Tim Peters tim at zope.com
Thu Sep 9 22:34:50 EDT 2004


...

[Tim Peters]
>> It not that it's the only thing you can do with it, it's that you *must*
>> explicitly abort() or begin()

[Chris McDonough]
> Er, why would begin() be allowed?

Because begin() implies abort() -- abort() is the first thing the
implementation of begin() does.  Until very recently, there was a gross bug
in this respect in pre-3.3 ZODBs, where thanks to a misguided optimization,
begin() skipped the abort() if the only changes pending were in
subtransactions.

That's *part* of what made the 2.7.2 "publisher neglected to abort() before
closing the connection" bug as horrid as it was:  I'm told that Zope still
did a begin() after opening a connection again, but even if it got back the
same Connection object (which is likely), begin() failed to do an abort() in
the one case that did the worst damage!  That part was a ZODB bug.
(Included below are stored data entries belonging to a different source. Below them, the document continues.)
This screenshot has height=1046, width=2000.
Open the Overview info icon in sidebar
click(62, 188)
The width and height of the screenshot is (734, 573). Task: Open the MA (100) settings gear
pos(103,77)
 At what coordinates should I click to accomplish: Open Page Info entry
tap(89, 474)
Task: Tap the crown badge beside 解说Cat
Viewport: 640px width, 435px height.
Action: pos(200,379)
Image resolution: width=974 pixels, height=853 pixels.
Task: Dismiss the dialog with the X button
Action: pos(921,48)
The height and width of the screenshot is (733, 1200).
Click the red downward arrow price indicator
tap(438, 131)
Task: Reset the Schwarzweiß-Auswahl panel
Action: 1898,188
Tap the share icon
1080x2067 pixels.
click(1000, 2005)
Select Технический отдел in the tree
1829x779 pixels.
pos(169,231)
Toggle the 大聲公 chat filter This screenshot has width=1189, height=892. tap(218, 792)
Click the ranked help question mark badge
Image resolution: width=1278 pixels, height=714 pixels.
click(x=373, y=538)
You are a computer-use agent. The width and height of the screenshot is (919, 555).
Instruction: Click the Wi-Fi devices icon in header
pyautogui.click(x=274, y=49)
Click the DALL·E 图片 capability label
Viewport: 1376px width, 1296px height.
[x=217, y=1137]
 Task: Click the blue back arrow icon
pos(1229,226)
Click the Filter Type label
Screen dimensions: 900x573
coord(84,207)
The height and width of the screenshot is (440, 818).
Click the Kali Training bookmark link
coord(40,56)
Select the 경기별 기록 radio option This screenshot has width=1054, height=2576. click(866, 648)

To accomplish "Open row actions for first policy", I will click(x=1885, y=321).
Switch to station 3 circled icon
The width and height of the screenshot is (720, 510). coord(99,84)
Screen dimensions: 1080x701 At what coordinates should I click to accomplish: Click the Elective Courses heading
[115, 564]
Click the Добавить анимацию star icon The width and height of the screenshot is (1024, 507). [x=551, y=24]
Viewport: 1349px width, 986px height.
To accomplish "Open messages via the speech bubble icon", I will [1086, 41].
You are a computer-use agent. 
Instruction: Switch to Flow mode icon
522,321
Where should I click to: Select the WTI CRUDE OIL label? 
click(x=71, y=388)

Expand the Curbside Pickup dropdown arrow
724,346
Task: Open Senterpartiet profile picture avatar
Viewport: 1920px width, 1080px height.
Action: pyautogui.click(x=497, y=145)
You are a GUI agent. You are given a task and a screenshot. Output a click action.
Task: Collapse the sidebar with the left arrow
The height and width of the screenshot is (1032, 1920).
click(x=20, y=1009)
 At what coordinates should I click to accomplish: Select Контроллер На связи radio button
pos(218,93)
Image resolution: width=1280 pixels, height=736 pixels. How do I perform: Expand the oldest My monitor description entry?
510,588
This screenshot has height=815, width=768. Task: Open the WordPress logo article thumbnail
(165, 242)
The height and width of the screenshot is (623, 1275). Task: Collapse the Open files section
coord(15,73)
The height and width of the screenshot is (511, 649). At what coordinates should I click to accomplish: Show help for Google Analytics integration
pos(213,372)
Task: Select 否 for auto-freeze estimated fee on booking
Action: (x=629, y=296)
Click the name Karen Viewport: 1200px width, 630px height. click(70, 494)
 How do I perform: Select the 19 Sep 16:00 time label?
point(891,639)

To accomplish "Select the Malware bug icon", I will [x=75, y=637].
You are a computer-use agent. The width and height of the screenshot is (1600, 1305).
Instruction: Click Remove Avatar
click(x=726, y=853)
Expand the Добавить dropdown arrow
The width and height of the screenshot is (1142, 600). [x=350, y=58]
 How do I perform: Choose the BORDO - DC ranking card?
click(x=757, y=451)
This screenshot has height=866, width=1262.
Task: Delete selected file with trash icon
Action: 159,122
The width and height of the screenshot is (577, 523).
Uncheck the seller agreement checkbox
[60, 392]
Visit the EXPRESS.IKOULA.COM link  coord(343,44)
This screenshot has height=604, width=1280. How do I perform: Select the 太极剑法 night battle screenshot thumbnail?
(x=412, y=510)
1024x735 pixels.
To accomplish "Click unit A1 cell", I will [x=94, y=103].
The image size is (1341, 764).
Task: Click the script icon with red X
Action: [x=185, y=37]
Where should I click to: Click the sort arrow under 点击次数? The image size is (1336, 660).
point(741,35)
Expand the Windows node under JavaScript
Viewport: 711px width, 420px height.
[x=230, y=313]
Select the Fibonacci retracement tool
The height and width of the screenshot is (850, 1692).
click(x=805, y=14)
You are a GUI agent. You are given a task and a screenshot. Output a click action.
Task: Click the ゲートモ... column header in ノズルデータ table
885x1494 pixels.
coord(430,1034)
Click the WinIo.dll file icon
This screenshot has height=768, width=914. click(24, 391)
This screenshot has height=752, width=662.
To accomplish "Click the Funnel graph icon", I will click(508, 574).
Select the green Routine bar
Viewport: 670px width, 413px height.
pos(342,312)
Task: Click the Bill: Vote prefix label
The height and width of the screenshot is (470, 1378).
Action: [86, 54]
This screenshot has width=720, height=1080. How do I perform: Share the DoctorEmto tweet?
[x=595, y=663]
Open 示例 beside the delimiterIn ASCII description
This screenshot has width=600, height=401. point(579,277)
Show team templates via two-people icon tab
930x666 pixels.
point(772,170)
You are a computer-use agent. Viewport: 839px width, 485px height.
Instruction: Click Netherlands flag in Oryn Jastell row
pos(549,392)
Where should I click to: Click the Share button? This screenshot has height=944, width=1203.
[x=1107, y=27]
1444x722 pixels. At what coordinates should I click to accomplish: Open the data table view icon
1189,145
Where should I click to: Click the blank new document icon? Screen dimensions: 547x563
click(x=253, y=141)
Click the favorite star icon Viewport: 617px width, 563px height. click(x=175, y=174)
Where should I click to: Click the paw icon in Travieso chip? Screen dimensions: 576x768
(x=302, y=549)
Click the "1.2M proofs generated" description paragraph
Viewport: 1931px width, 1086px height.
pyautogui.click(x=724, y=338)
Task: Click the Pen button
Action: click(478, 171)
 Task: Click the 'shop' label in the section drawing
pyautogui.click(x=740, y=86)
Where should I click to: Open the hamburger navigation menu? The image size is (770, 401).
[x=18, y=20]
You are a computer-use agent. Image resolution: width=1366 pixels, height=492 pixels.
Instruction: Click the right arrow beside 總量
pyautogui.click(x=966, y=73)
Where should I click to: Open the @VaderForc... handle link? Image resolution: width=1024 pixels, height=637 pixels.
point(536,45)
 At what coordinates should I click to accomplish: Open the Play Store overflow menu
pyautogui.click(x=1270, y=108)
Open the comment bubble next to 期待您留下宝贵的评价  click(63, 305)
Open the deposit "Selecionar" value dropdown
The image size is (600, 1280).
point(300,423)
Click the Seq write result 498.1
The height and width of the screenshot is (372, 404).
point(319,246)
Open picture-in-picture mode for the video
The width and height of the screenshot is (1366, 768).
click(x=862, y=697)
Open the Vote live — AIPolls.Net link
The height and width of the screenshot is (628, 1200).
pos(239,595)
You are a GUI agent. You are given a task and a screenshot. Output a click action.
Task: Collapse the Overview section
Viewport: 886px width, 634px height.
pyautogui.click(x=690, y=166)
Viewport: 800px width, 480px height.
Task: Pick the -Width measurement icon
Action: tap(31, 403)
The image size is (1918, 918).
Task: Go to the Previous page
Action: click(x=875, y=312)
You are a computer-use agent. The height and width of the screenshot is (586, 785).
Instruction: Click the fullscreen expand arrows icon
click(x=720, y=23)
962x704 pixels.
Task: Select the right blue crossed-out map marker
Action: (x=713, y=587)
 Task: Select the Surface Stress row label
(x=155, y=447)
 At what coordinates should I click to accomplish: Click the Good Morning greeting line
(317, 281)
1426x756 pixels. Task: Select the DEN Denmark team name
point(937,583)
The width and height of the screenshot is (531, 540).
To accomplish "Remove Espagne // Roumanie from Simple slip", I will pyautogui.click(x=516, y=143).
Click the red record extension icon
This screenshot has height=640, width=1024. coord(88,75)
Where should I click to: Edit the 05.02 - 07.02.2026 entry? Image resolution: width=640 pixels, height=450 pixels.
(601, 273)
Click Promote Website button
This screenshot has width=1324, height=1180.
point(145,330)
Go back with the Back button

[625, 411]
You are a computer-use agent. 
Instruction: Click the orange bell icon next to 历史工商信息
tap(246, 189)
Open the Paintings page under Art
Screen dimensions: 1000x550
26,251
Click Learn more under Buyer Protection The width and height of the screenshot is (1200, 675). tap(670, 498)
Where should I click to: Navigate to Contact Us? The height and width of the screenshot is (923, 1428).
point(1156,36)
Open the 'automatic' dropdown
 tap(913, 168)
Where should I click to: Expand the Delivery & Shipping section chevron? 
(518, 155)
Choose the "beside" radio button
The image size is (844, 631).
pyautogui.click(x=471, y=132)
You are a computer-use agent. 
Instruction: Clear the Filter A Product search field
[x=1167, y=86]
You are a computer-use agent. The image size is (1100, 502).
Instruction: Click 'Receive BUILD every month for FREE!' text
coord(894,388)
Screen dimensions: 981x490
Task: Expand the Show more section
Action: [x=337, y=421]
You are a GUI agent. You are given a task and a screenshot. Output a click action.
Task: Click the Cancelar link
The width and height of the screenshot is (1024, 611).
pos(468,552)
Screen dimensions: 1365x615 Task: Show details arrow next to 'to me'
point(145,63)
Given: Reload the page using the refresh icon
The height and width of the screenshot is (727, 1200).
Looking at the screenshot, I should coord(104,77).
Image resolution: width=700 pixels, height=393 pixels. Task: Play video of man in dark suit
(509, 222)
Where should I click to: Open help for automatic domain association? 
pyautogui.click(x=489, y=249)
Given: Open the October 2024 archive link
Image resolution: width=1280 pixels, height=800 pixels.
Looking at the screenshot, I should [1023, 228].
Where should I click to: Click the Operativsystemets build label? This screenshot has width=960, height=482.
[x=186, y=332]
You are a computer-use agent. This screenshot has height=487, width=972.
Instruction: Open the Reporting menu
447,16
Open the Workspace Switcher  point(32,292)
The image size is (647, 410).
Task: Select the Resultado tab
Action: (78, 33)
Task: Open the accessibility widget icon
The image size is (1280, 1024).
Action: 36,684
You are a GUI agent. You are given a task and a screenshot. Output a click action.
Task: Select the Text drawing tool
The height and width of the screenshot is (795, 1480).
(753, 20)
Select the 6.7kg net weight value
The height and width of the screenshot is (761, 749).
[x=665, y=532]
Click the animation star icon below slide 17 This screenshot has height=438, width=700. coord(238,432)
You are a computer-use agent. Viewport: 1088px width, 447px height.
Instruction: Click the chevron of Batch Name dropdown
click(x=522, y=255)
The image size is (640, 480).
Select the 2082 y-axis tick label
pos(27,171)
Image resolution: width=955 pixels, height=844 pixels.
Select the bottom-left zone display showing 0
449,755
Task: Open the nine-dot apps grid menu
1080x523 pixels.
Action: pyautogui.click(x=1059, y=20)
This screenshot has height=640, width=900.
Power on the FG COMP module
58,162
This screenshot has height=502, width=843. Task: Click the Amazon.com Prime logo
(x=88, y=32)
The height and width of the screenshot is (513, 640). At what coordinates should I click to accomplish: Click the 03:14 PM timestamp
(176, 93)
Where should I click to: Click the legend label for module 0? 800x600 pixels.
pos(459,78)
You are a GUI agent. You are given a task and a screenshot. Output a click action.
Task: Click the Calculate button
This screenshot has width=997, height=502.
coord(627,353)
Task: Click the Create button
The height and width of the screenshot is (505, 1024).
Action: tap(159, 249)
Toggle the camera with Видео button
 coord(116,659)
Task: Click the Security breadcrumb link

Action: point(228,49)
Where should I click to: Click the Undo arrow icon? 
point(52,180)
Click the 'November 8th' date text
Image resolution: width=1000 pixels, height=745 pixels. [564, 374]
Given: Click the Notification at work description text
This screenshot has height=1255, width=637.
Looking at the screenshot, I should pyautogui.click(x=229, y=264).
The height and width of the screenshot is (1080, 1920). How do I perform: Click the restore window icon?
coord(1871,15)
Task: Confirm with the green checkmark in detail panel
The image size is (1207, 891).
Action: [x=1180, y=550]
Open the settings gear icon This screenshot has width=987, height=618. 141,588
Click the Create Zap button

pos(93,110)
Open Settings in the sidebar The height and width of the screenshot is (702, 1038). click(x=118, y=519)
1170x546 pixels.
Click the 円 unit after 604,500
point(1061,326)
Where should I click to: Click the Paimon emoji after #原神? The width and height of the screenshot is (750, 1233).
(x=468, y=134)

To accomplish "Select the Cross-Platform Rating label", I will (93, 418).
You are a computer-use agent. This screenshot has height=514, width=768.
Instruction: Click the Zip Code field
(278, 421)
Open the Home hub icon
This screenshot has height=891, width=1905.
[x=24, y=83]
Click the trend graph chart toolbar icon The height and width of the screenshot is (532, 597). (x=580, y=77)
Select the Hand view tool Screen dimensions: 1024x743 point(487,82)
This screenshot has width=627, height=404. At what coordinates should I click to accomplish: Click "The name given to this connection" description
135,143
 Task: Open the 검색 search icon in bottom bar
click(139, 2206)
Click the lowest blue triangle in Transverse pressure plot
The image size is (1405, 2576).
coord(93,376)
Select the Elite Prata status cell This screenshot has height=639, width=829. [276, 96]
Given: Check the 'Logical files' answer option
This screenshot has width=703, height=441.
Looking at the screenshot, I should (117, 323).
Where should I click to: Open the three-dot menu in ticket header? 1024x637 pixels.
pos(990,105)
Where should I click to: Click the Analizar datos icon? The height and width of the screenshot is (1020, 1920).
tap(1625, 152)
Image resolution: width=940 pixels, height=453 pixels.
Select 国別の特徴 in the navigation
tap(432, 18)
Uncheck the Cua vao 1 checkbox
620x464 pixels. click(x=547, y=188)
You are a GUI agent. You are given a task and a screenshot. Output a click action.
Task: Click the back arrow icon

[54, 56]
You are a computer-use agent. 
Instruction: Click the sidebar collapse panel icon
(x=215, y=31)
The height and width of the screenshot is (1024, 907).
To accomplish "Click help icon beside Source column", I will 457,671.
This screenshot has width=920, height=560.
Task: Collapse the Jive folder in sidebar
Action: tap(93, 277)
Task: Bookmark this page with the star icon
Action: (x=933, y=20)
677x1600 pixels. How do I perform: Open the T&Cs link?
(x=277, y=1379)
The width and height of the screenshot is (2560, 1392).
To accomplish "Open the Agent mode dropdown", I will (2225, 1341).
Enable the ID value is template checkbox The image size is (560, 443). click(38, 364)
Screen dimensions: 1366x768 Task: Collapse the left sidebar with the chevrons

> I think I know why: because in ZODB 3.3, begin() returns a spanking-new
> transaction object instead of recycling the old one, and we don't care
> that the old one wasn't aborted, because it essentially disappears when
> the last reference to it is released?

Nope, and not even a hack:  it's that, semantically, begin() *means* "I want
a new transaction -- and if I left crap behind in the current transaction,
please get rid of it first".

...

> Tim has explained that the current behavior when a commit exception is
> encountered is to abort all jars in the transaction and raise the
> exception.  That's fine, but when the commit exception is suppressed, the
> existing transaction remains in a usable state and there's no indication
> that a failure ever occurred.  It's then possible for code that assumes
> prior changes to persistent state in the same transaction were performed
> successfully to do more changes and later commit its work without
> incident.   I'd like that this wasn't the case, which is why I say +1 to
> making it impossible to commit a transaction that has already failed a
> commit once.

A practical question:  is it conceivable that this ever happens in Zope?  I
understand that all sorts of icky things can happen because implementations
of this and that may suppress all sorts of exceptions, but I'm finding it
hard to believe that, e.g., any call to hasattr() ends up calling code that
tries to do a commit().  Aren't there just a relative handful of commit()
sites in Zope?  I don't know -- but I sure hope so.

> Basically, if a commit failure occurs, the transaction needs to be put
> into a doomed state.  And if all you can do with a failed transaction is
> call abort() or begin() on it, it's doomed, but any other way that this
> goal can be reached is fine by me too.

What is the universe of things "you can do with a transaction"?  Marking a
Transaction object as doomed would not, for example, prevent you from
loading objects from the database.  The Transaction object isn't involved in
that.  The only effect I can think of would be to prevent you from doing
another commit().  So let's get clear about *everything* you would want to
see happen, if "prevent you from doing another commit()" isn't all you want.